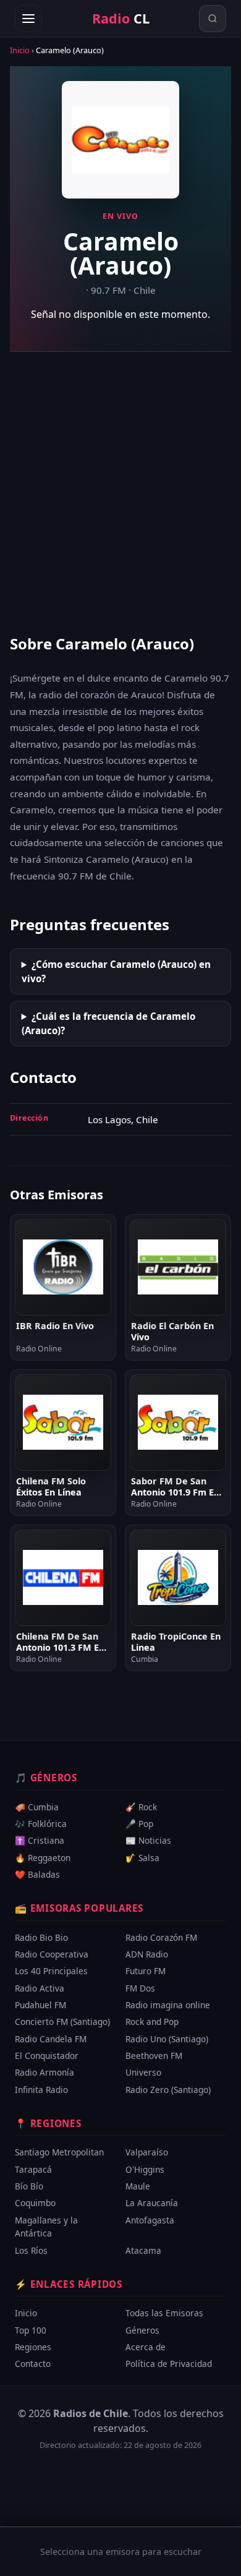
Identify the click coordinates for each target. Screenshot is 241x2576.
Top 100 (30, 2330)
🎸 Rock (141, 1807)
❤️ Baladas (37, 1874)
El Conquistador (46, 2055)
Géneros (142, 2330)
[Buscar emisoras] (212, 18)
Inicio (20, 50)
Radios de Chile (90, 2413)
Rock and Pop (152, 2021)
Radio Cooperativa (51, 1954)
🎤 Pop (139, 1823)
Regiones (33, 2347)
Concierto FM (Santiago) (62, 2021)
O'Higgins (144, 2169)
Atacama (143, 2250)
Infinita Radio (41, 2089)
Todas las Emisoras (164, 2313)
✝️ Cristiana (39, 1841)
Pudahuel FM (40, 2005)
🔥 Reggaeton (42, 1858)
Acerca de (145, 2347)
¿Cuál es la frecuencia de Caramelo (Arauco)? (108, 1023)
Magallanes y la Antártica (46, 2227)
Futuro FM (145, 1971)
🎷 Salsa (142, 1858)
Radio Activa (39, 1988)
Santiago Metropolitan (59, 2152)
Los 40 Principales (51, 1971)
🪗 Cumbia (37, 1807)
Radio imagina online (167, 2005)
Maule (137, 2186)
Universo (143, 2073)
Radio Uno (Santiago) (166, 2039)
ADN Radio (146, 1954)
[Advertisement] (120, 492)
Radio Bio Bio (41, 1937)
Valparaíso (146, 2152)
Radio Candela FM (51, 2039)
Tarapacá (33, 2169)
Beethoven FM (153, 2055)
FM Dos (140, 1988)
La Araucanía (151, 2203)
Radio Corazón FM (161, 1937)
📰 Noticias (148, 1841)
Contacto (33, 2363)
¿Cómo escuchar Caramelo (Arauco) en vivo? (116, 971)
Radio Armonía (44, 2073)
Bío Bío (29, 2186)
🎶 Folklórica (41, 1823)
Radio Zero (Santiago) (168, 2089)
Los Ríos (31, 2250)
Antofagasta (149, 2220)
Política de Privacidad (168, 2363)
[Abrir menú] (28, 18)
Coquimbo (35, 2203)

--

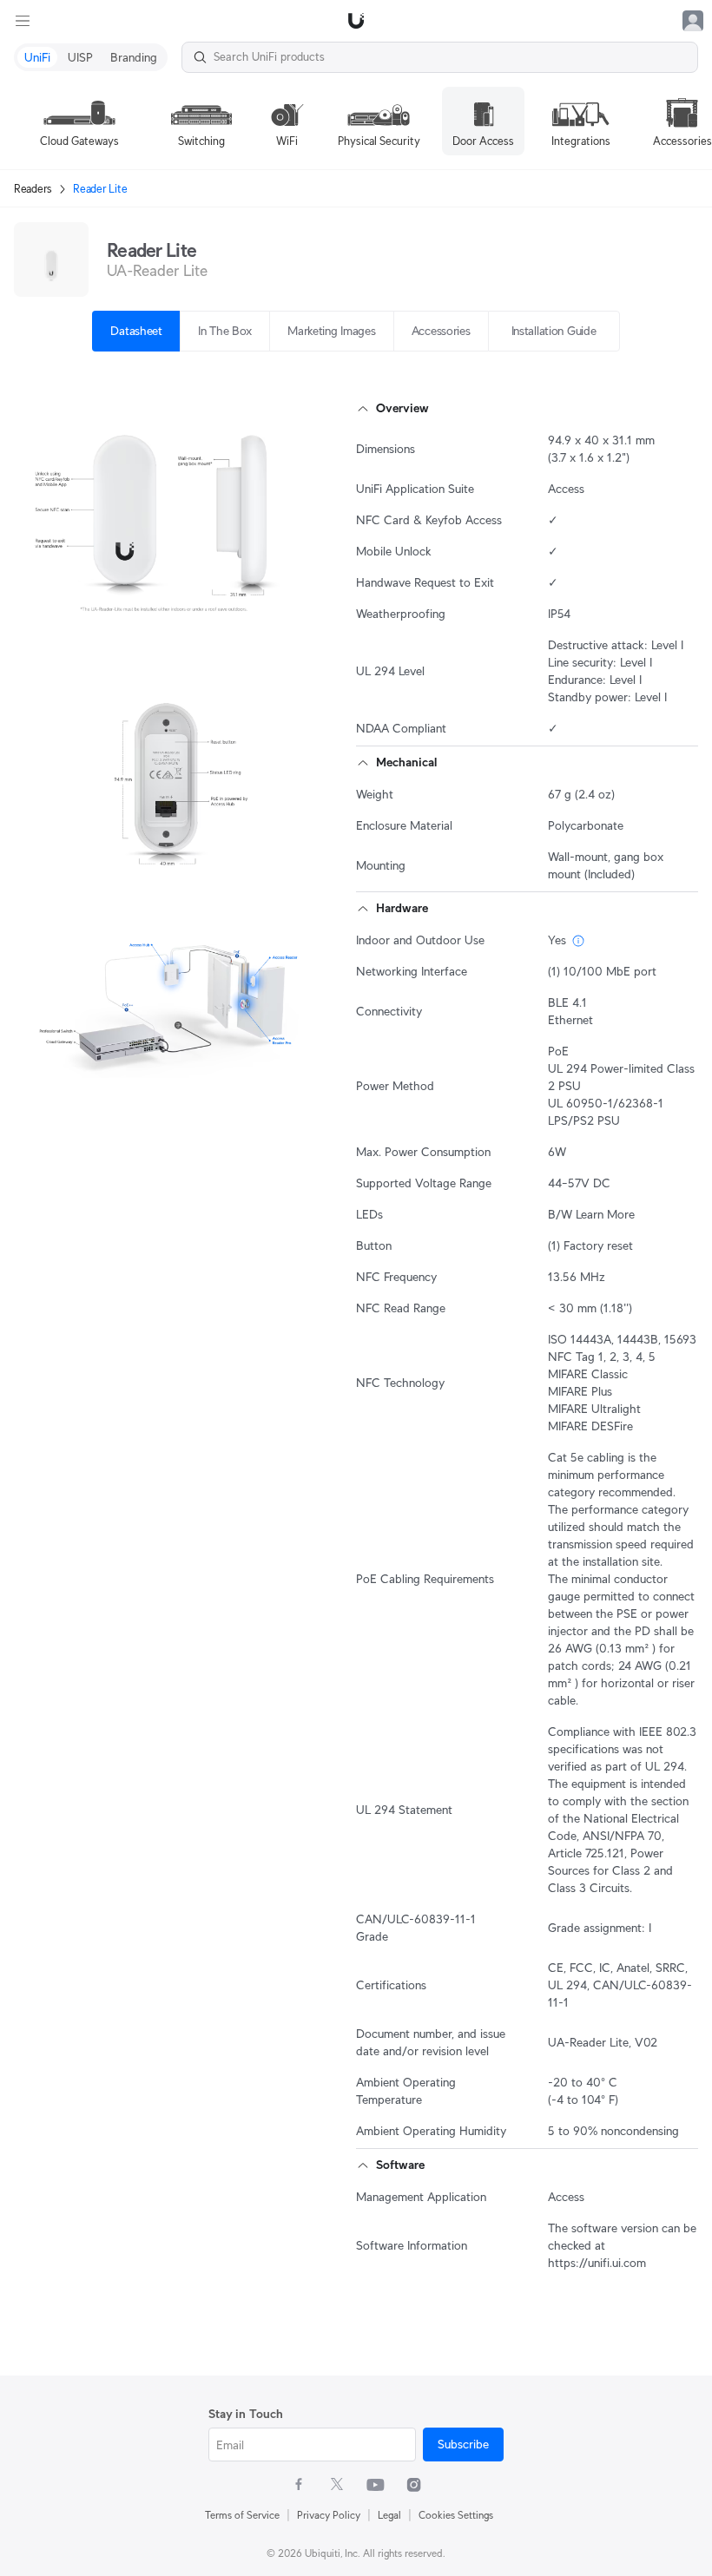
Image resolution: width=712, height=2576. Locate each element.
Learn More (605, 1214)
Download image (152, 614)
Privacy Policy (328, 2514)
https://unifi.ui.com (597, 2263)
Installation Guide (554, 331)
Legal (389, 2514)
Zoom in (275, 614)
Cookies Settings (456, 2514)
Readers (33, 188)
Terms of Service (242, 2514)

### WORK TASK
What you give back should be only the lines of the records above, starting at the line with "Identify the click" and ending at the line with "Radio Corazón FM (161, 1937)", restated word for word.

### TASK ANSWER
Identify the click coordinates for each target. Screenshot is 241x2576.
Top 100 (30, 2330)
🎸 Rock (141, 1807)
❤️ Baladas (37, 1874)
El Conquistador (46, 2055)
Géneros (142, 2330)
[Buscar emisoras] (212, 18)
Inicio (20, 50)
Radios de Chile (90, 2413)
Rock and Pop (152, 2021)
Radio Cooperativa (51, 1954)
🎤 Pop (139, 1823)
Regiones (33, 2347)
Concierto FM (Santiago) (62, 2021)
O'Higgins (144, 2169)
Atacama (143, 2250)
Infinita Radio (41, 2089)
Todas las Emisoras (164, 2313)
✝️ Cristiana (39, 1841)
Pudahuel FM (40, 2005)
🔥 Reggaeton (42, 1858)
Acerca de (145, 2347)
¿Cuál es la frecuencia de Caramelo (Arauco)? (108, 1023)
Magallanes y la Antártica (46, 2227)
Futuro FM (145, 1971)
🎷 Salsa (142, 1858)
Radio Activa (39, 1988)
Santiago Metropolitan (59, 2152)
Los 40 Principales (51, 1971)
🪗 Cumbia (37, 1807)
Radio imagina online (167, 2005)
Maule (137, 2186)
Universo (143, 2073)
Radio Uno (Santiago) (166, 2039)
ADN Radio (146, 1954)
[Advertisement] (120, 492)
Radio Bio Bio (41, 1937)
Valparaíso (146, 2152)
Radio Candela FM (51, 2039)
Tarapacá (33, 2169)
Beethoven FM (153, 2055)
FM Dos (140, 1988)
La Araucanía (151, 2203)
Radio Corazón FM (161, 1937)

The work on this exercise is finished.